Part 2: Information Security Risk Management Approach

In the first part of this series, we explored the foundational elements of the risk management lifecycle as outlined by ISO 27000 series of standards. We will now delve into the second phase: Risk Assessment. This critical step involves identifying, analysing, and evaluating risks to your organization’s information assets.

1. Identifying Assets:

The initial step in risk assessment is identifying the information assets that are vital to your organization. These assets could include customer data, intellectual property, financial records, or proprietary software. Let’s consider an example:

Example:

For a healthcare provider, patient records, medical databases, and research findings are crucial information assets. These assets are the lifeblood of the organization and must be protected to ensure patient privacy and comply with healthcare regulations such as HIPAA etc.

2. Identifying Threats:

Once your assets are identified, the next step is recognizing potential threats. Threats can be external (such as cyberattacks, natural disasters, or supply chain disruptions) or internal (such as employee errors or system failures).

Example:

In the context of a financial institution, external threats may include cyberattacks attempting to gain unauthorized access to customer financial data. Internal threats could involve unintentional data leaks due to employee negligence or system glitches.

3. Assessing Vulnerabilities:

After identifying threats, assess the vulnerabilities within your organization’s systems and processes that could be exploited by these threats. Vulnerabilities may include outdated software, insufficient access controls, or inadequate security protocols.

Example:

For a software development company, a vulnerability could be using outdated programming languages or tools that are no longer supported, making their systems susceptible to exploitation by attackers leveraging known vulnerabilities.

§ **Stored data**
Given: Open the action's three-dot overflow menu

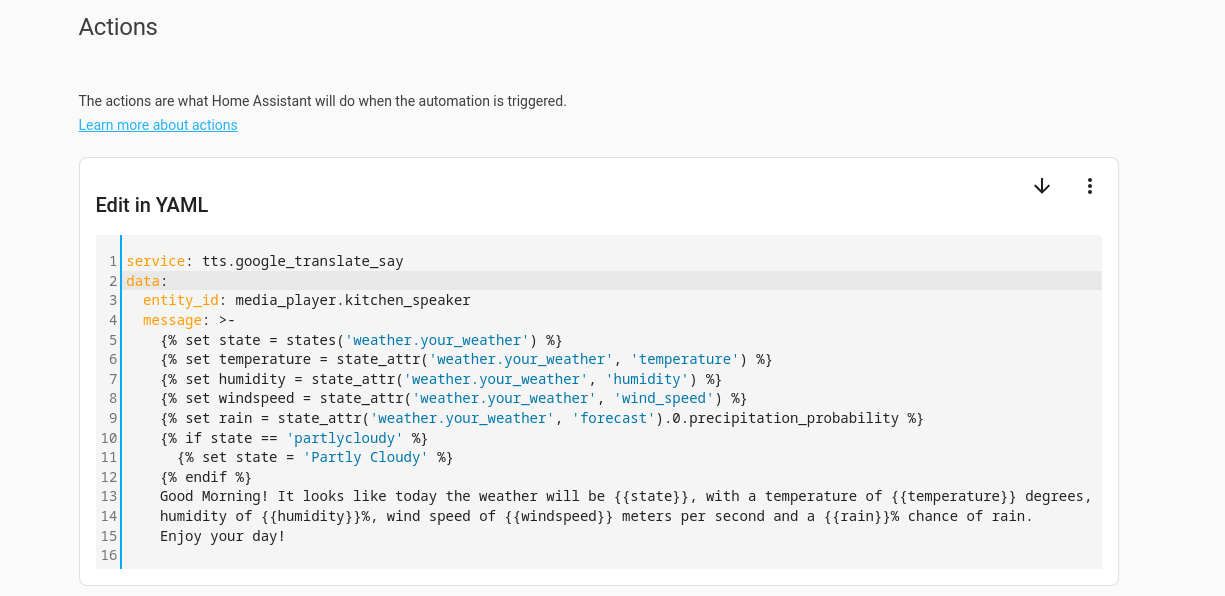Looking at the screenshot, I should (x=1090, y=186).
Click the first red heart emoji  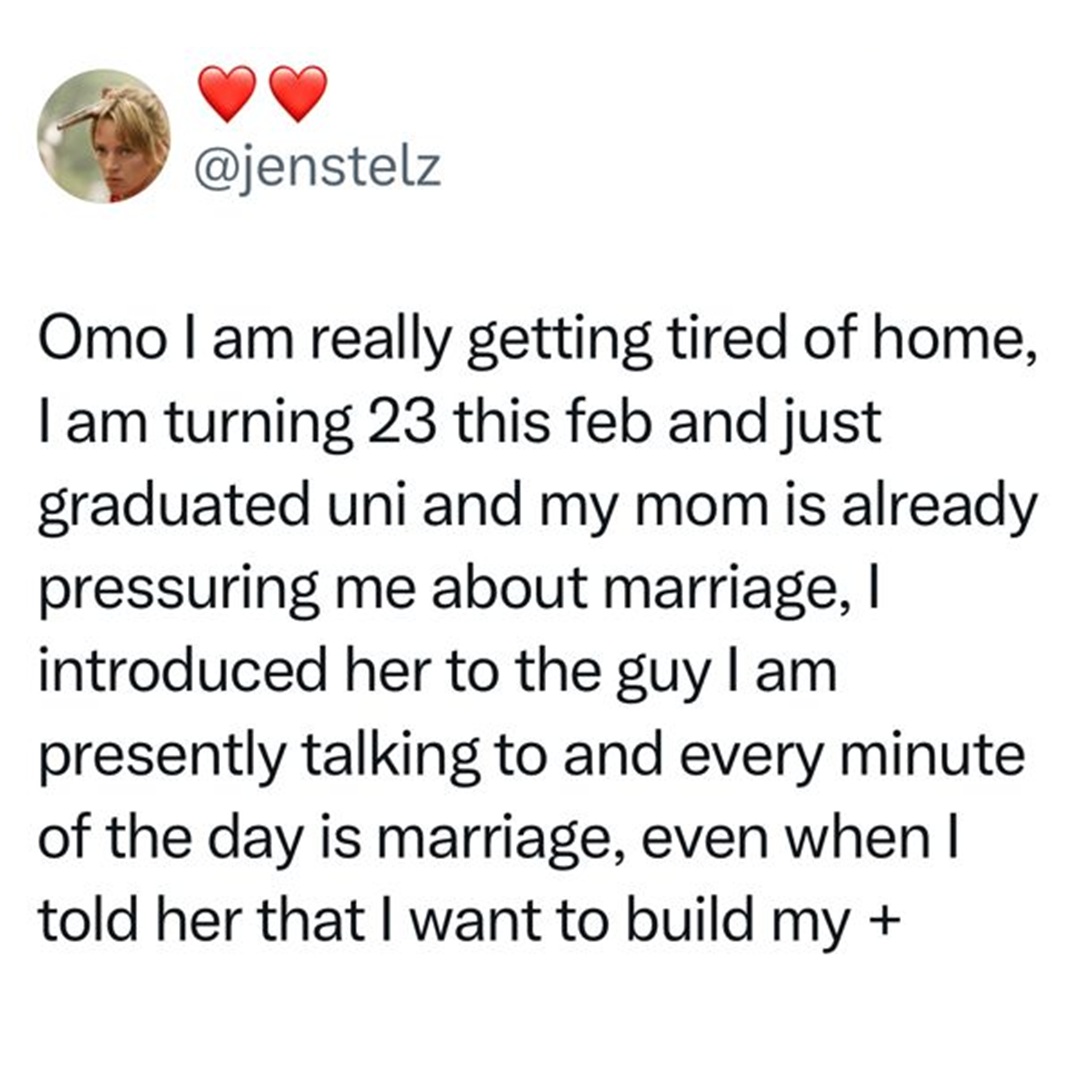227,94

§ **Your instructions**
Reproduce verbatim the portion of the risk assessment text from "Once your assets" up to and including "inadequate security protocols.".

§ **Answer for the task**
Once your assets are identified, the next step is recognizing potential threats. Threats can be external (such as cyberattacks, natural disasters, or supply chain disruptions) or internal (such as employee errors or system failures).

Example:

In the context of a financial institution, external threats may include cyberattacks attempting to gain unauthorized access to customer financial data. Internal threats could involve unintentional data leaks due to employee negligence or system glitches.

3. Assessing Vulnerabilities:

After identifying threats, assess the vulnerabilities within your organization’s systems and processes that could be exploited by these threats. Vulnerabilities may include outdated software, insufficient access controls, or inadequate security protocols.